Re: [Xen-devel] [PATCH] xen: do not re-use pirq number cached in pci device msi msg data
From: Dan Streetman
Date: Mon Jan 09 2017 - 10:46:01 EST
On Mon, Jan 9, 2017 at 9:59 AM, Boris Ostrovsky
<boris.ostrovsky@xxxxxxxxxx> wrote:
> On 01/06/2017 08:06 PM, Konrad Rzeszutek Wilk wrote:
>> On Thu, Jan 05, 2017 at 02:28:56PM -0500, Dan Streetman wrote:
>>> Do not read a pci device's msi message data to see if a pirq was
>>> previously configured for the device's msi/msix, as the old pirq was
>>> unmapped and may now be in use by another pci device. The previous
>>> pirq should never be re-used; instead a new pirq should always be
>>> allocated from the hypervisor.
>> Won't this cause a starvation problem? That is we will run out of PIRQs
>> as we are not reusing them?
>
> Don't we free the pirq when we unmap it?
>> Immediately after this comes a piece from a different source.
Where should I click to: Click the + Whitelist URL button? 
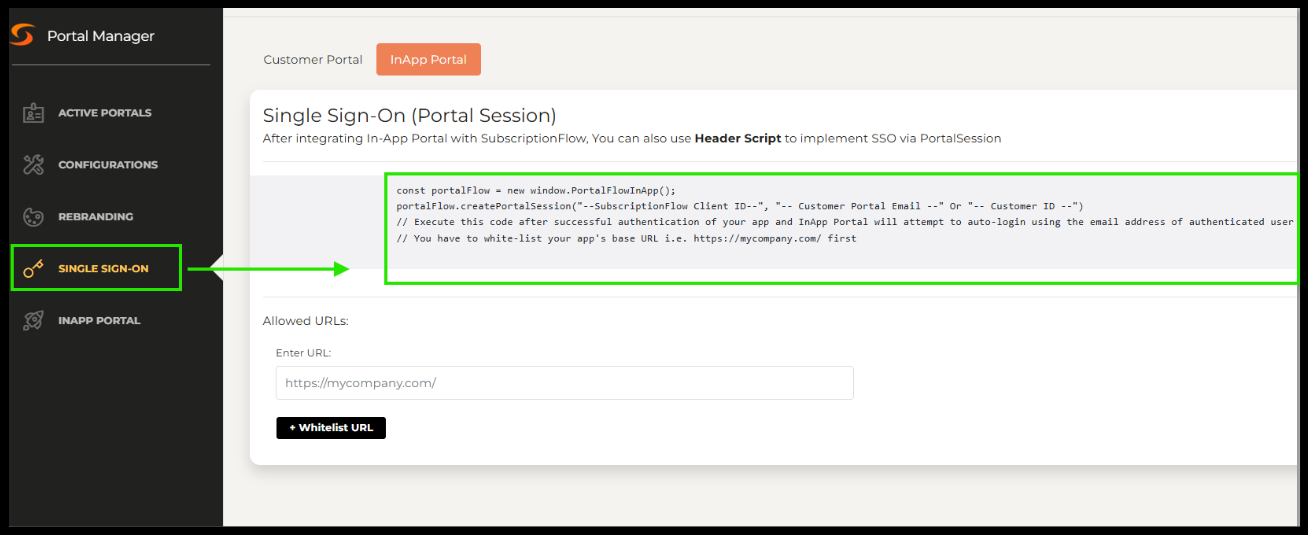point(331,428)
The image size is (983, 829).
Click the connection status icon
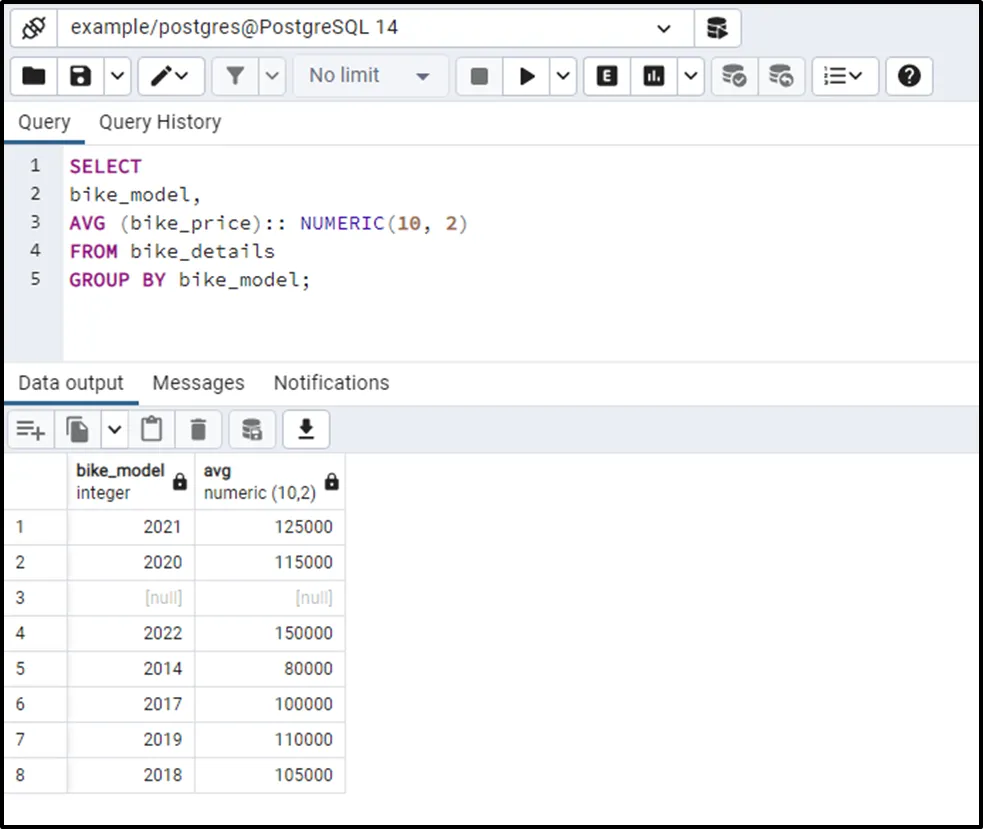33,28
I think this is actually a bit worse than I initially thought. After
looking a bit closer, and I think there's an asymmetry with pirq
allocation:
tl;dr:
pci_enable_msix_range() -> each MSIX (or MSI) now has a pirq
allocated, and reserved in the hypervisor
request_irq() -> an event channel is opened for the specific pirq, and
maps the pirq with the hypervisor
free_irq() -> the event channel is closed, and the pirq is unmapped,
but that unmap function also frees the pirq! The hypervisor can/will
give it away to the next call to get_free_pirq. However, the pci
msi/msix data area still contains the pirq number, and the next call
to request_irq() will re-use the pirq.
pci_disable_msix() -> this has no effect on the pirq in the hypervisor
(it's already been freed), and it also doesn't clear anything from the
msi/msix data area, so the pirq is still cached there.
It seems like the hypervisor needs to be fixed to *not* unmap the pirq
when the event channel is closed - or at least, not to change it to
IRQ_UNBOUND state? And, the pci_disable_msix call should eventually
call into something in the Xen guest kernel that actually does the
pirq unmapping, and clear it from the msi data area (i.e.
pci_write_msi_msg)
Alternately, if the hypervisor doesn't change, then the call into the
hypervisor to actually allocate a pirq needs to move from the
pci_enable_msix_range() call to the request_irq() call? So that when
the msi/msix range is enabled, it doesn't actually reserve any pirq's
for any of the vectors; each request_irq/free_irq pair do the pirq
allocate-and-map/unmap...
longer details:
The chain of function calls starts in the initial call to configure
the msi vectors, which eventually calls __pci_enable_msix_range (or
msi_) which then eventually reaches xen_hvm_setup_msi_irqs(), which
either tries to re-use any cached pirq in the MSI data area, or (for
the first time setup) allocates a new pirq from the hypervisor via
PHYSDEVOP_get_free_pirq. That pirq is then reserved from the
hypervisor's perspective, but it's not mapped to anything in the guest
kernel.
Then, the driver calls request_irq to actually start using the irq,
which calls __setup_irq to irq_startup to startup_pirq. The
startup_pirq call actually creates the evtchn and binds it to the
previously allocated pirq via EVTCHNOP_bind_pirq.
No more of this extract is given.